### EXERCISE
Pull out each of the lines below that contains the word "section", and copy every one of them in full.
☆ ☆ ☆ ☆ ☆ ☆ ☆
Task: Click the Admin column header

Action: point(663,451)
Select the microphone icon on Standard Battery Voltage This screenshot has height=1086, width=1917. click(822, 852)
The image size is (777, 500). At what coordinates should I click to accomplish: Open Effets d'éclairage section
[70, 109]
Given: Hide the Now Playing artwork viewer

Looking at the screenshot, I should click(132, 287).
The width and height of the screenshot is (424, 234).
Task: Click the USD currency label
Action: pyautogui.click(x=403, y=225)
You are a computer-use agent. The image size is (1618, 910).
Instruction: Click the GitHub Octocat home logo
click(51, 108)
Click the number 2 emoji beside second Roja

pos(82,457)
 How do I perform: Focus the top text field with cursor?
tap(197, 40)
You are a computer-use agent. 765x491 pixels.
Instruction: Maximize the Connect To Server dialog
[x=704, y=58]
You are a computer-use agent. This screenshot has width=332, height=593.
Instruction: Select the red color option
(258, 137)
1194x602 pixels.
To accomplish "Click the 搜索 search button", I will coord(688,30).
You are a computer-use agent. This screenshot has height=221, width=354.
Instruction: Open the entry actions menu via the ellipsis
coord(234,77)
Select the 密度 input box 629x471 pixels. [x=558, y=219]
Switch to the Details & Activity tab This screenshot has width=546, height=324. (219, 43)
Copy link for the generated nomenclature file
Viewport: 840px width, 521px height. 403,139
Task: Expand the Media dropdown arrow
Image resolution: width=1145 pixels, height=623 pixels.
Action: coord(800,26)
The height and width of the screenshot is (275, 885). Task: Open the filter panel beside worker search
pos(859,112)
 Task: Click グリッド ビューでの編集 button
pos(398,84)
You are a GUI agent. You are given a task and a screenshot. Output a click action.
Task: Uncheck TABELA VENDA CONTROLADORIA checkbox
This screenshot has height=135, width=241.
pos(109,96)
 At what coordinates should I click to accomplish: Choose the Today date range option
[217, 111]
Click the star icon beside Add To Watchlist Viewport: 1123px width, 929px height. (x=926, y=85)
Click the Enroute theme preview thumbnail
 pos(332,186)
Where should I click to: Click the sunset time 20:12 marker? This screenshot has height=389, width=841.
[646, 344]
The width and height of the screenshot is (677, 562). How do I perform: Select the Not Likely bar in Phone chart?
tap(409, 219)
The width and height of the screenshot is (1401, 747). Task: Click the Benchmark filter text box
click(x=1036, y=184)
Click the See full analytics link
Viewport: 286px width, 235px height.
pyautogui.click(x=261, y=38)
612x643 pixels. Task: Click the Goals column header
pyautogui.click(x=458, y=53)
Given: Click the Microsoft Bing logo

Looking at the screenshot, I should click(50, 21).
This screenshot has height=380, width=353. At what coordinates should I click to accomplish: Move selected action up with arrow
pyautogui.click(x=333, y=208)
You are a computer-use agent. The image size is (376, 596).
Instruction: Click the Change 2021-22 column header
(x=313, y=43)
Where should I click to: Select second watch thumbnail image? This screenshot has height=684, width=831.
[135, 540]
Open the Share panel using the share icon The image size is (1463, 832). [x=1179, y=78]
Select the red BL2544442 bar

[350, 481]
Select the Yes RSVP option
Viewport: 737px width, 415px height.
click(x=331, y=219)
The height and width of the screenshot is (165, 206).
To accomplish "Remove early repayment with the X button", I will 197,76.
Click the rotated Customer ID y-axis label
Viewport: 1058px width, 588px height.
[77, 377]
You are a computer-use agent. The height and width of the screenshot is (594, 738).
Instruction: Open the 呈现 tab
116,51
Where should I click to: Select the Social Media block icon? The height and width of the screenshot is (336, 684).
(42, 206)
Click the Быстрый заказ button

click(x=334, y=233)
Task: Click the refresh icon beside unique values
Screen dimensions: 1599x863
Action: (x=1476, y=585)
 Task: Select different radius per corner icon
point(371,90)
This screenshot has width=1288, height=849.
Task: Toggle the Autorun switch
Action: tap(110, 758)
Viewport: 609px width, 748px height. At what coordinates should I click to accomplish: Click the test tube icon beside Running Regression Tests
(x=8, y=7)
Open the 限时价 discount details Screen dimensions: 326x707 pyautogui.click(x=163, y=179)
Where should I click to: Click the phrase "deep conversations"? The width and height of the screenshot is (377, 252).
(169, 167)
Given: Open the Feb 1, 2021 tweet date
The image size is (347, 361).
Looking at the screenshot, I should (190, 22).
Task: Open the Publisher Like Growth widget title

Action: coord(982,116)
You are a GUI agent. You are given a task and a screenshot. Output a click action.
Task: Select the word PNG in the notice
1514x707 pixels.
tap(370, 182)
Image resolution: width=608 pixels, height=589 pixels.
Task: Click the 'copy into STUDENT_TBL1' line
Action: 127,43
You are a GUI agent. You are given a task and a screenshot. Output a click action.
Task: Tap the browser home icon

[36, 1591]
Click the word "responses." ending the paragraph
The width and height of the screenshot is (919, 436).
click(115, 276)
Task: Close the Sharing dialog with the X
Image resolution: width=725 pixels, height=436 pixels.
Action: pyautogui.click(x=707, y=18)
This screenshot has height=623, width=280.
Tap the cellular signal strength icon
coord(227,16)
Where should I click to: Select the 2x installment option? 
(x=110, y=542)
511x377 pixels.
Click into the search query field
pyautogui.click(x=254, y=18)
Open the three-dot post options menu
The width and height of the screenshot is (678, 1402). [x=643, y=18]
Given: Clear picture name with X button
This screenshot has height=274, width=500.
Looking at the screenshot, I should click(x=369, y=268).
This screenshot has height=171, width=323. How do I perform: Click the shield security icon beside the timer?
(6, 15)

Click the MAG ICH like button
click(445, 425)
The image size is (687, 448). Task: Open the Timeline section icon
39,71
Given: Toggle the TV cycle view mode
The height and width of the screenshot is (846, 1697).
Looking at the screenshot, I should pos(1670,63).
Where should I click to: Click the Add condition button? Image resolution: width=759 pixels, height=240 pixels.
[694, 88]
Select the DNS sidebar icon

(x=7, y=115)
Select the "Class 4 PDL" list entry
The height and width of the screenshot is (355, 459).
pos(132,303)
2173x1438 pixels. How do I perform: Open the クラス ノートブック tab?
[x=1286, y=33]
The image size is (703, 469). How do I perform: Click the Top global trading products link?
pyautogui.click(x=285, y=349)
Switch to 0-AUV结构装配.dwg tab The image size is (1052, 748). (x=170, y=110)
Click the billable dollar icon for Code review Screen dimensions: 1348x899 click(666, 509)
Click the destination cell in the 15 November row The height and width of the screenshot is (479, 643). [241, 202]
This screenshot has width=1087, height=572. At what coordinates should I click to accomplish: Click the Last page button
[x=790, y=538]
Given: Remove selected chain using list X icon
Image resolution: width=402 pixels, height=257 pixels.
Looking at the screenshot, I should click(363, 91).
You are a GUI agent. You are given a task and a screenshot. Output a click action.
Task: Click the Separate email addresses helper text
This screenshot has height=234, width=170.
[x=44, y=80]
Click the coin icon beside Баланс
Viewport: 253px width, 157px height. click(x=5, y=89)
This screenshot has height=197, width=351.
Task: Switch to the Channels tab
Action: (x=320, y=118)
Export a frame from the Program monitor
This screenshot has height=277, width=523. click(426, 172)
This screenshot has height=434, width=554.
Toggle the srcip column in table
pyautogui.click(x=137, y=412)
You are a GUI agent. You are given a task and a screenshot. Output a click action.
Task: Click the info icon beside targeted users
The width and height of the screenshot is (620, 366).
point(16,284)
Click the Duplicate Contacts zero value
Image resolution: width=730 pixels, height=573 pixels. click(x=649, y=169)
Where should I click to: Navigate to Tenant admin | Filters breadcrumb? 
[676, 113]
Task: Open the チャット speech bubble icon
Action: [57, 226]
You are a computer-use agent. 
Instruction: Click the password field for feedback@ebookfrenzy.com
☆ ☆ ☆ ☆ ☆ ☆ ☆
### PROBLEM SOLUTION
The image size is (777, 500). At what coordinates should I click to accomplish: Open Effets d'éclairage section
The image size is (687, 448). Task: Open the Timeline section icon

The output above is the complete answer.